Russia based Evil Corp that happens to be the world’s largest malware distribution company is back in news for developing a new variant of ransomware named WastedLocker which demands a ransom of $10 million in Cryptocurrency to unlock a database.
Though the company lied low since 2016 after facing an indictment from the US Department of Justice in Dec’19 for distributing Locky ransomware to consumer households; the group is back in news for targeting millions of user machines with malware.
In 2019 the company was known to distribute Dridex malware which is an automated banking Trojan spun- out from the Zeus banking Trojan.

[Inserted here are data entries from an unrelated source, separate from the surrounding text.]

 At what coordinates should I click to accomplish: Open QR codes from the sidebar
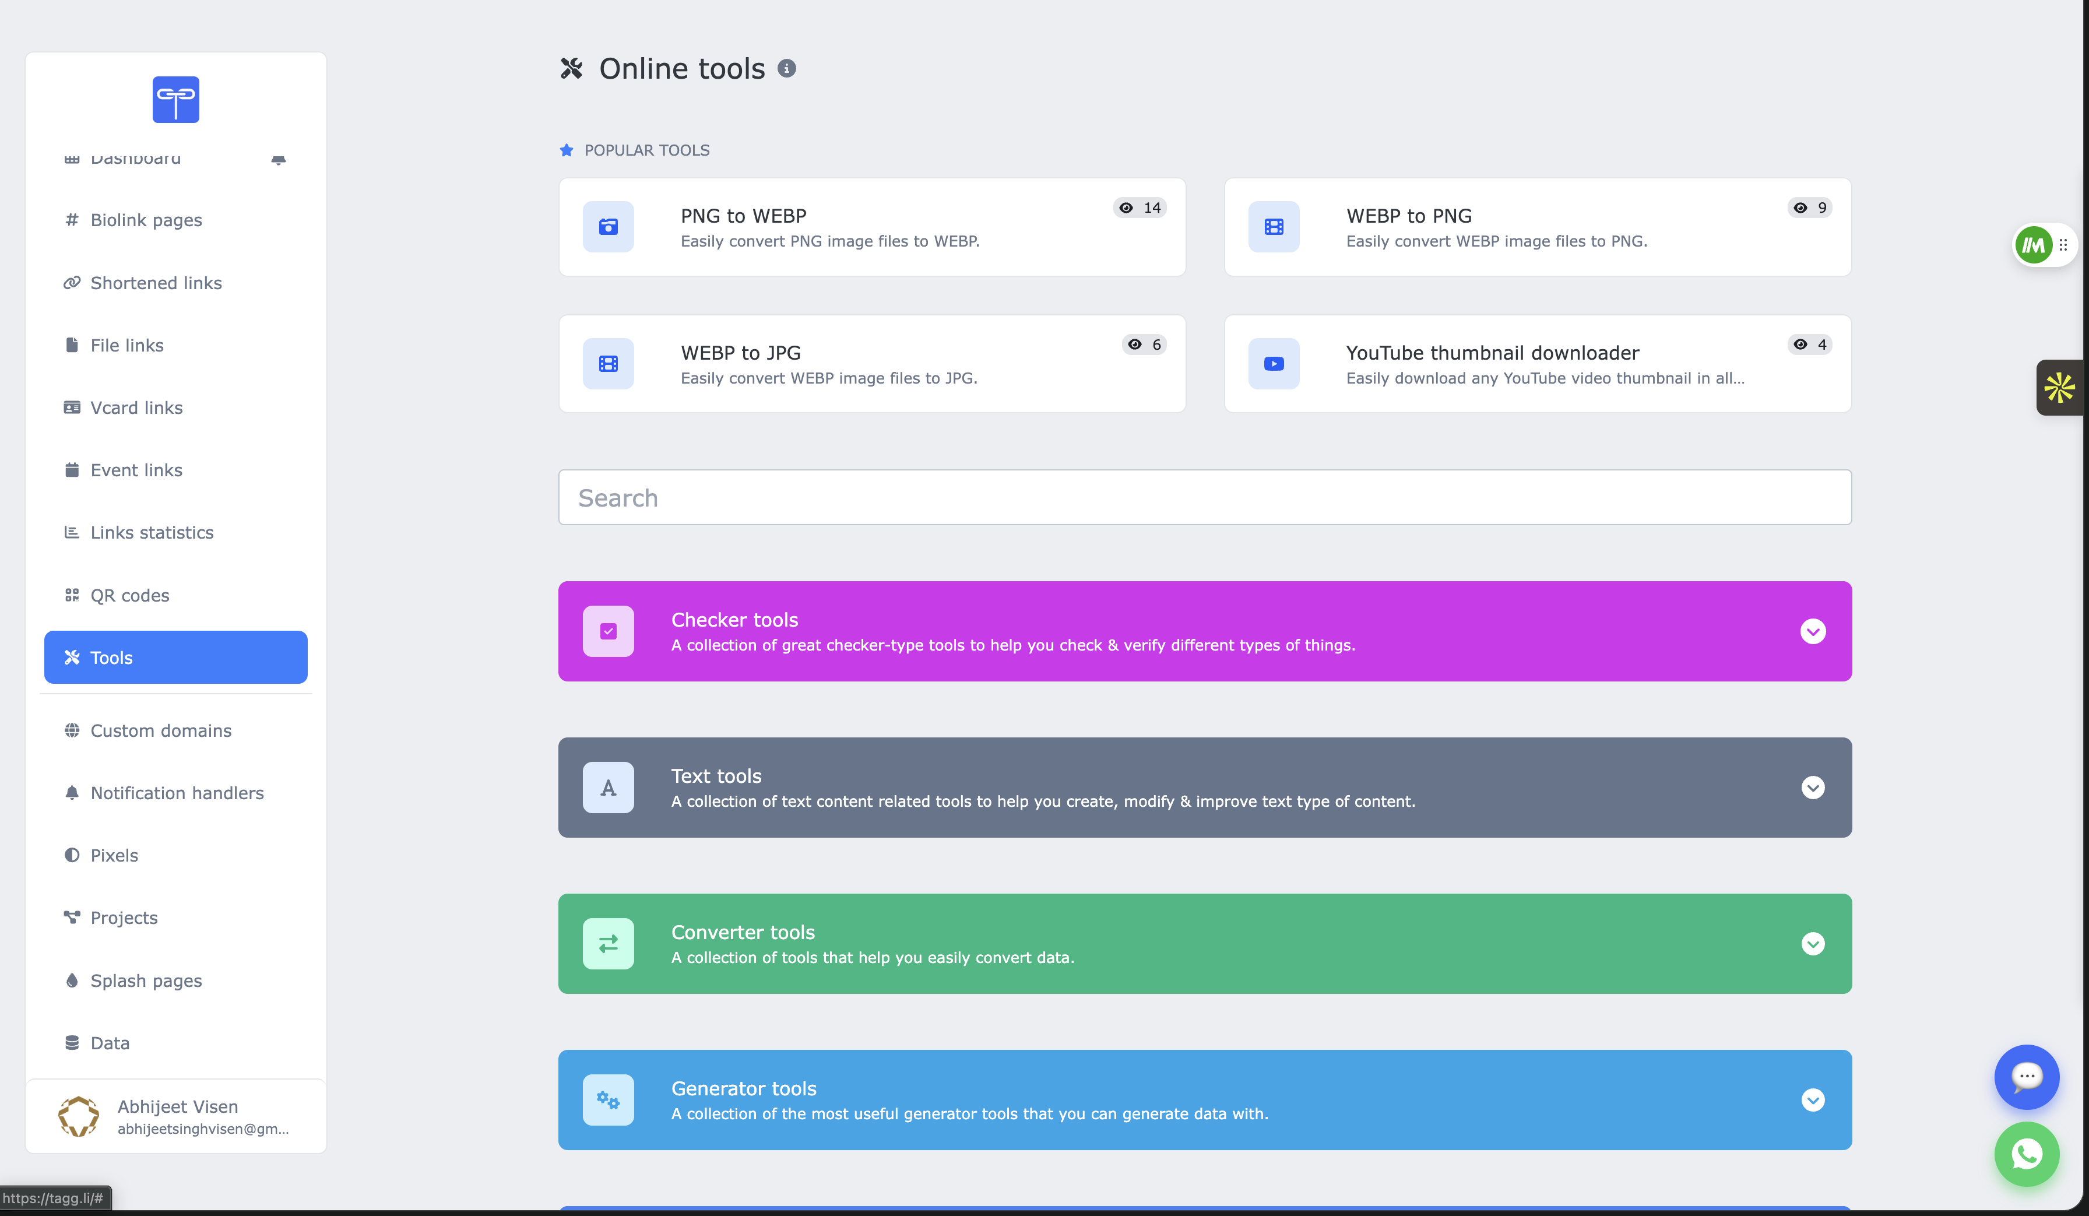point(129,594)
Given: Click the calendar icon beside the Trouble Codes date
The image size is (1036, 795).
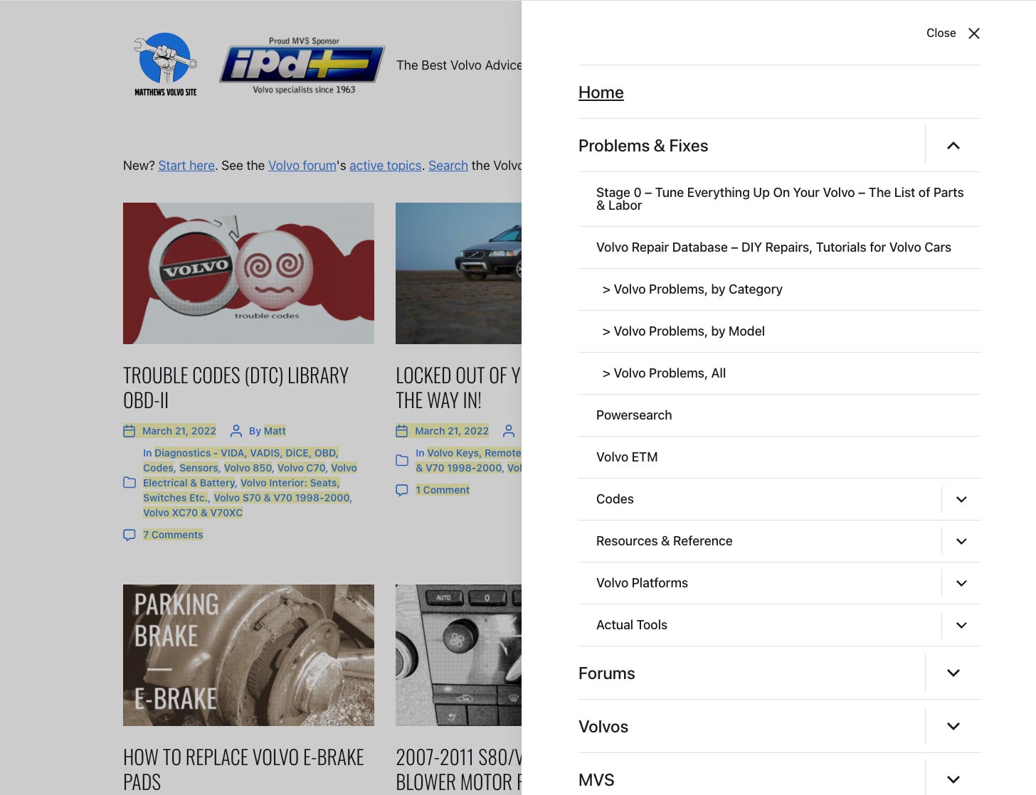Looking at the screenshot, I should [x=130, y=431].
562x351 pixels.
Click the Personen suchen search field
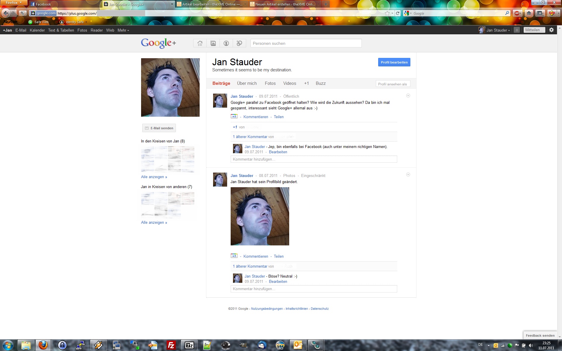pyautogui.click(x=306, y=43)
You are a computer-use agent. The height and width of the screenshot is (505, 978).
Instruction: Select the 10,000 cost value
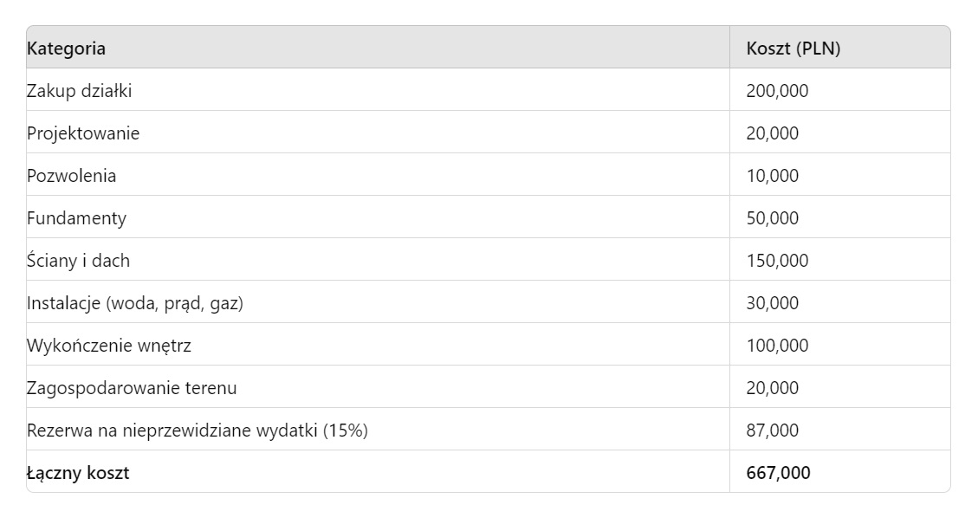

Now the same hacking group is reported to be distributing WastedLocker ransomware and seems to be making money in millions with it. Mainly they are seen targeting cloud environments, file servers, database services, and virtual machines and have the ability to delete backups remotely. As publishing stolen content on the dark web attracts media attention, Evil Corp doesn’t indulge in such activities, unlike Maze Ransomware distributing group.
Note- Led by Maksim Yakubets, Evil Corp is a malware distribution hacking group that is suspected to be based in Moscow and funded by the Russian government. The company was seen distributing Dridex malware through phishing email campaigns and was seen stealing banking credentials from victims. As the company uses money mules to receive stolen money, it becomes tough for law enforcement to follow the money traces to Evil Corp. Now, information is out that Dridex is being used to install WastedLocker ransomware.